Papapapaitai Falls and Afu Aau Waterfall.
(L) Papapapaitai Falls; (R) Savai'i's Afu Aau Waterfall, with someone swimming near the base of the fall to give an idea of size. Photo credit: Newshub.


There are plenty of beautiful waterfalls to enjoy in Samoa if your idea of a tropical paradise includes fresh water fun as well as beach time. Savai'i's Afu Aau Waterfall, also known as Olemoe Falls, is my pick of the bunch. It's a three-minute walk from the carpark and has a few great positions to leap from rocks into the water, it's got picnic spots and it's just an ideal waterfall to swim in with a nice, large pool. Togitogiga Waterfall is a lot smaller and less spectacular, but it's also got a lovely swimming hole and is on Upolu - so if you're on that island and need a freshwater swimming hole fix it's a good spot. There's also Papapapaitai Falls, which is tricky to get to for a swim, but at 100m or so is the highest waterfall in Samoa and just super spectacular to gaze at, with a good viewing spot just off the road.

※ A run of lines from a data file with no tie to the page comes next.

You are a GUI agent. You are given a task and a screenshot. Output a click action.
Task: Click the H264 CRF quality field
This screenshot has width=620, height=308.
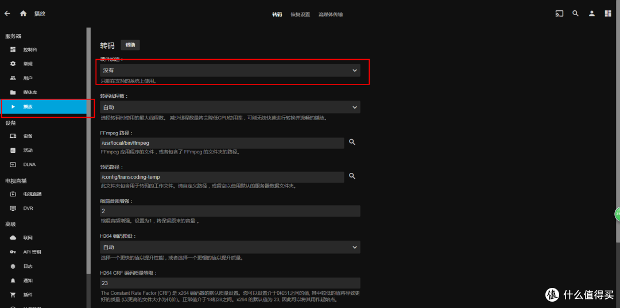click(230, 283)
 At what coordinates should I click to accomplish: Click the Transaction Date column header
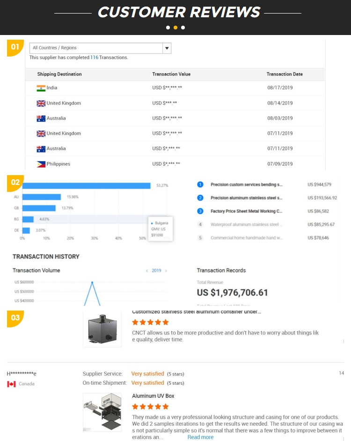pos(285,74)
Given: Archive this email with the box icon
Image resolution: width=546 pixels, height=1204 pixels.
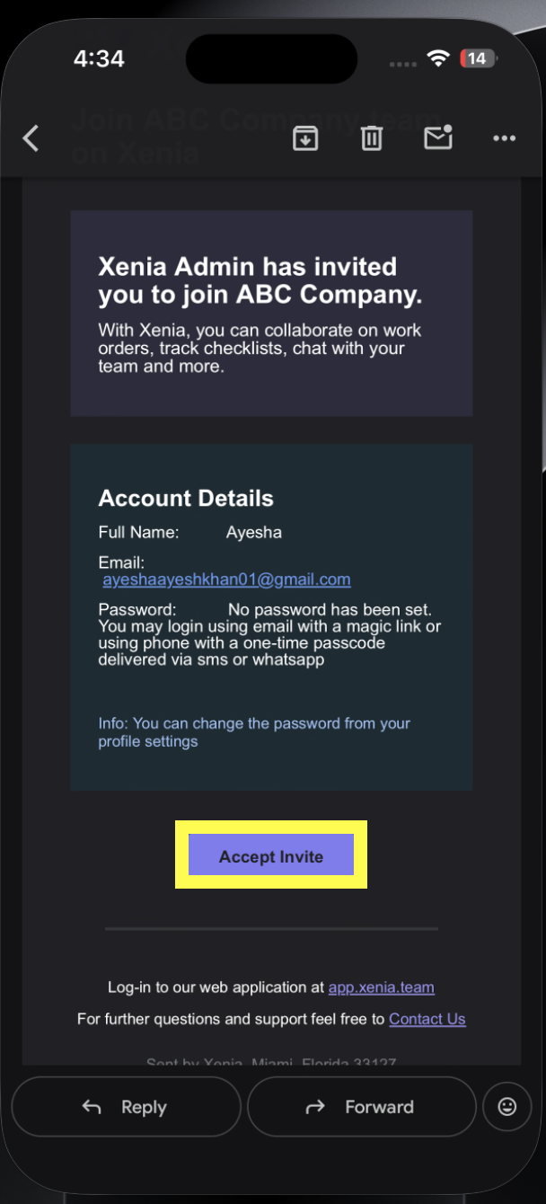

Samoa Cultural Village in Apia.
Samoa Cultural Village in Apia. Photo credit: Samoa Tourism Authority

Cultural village

I don't imagine anyone could visit Samoa and not fall in love with the country's culture and welcoming, friendly people. But to gain a greater understanding of the Fa'a Samoa (the Samoan way), this place is a must. You'll see wood carving, basket weaving, tapa making and maybe even a traditional tattoo procedure. While there you can also dine on food freshly cooked in an Umu and get involved with the festivities yourself.


Before this latest trip, I was one of those Kiwis who had previously gone to Samoa and parked up by a fale for pretty much the entire holiday. It was great, but I won't ever holiday there like that again.

There's just too much to do in that wonderful country as well as lie on the beach.

Daniel and his family were hosted in Samoa by the Samoa Tourism Authority.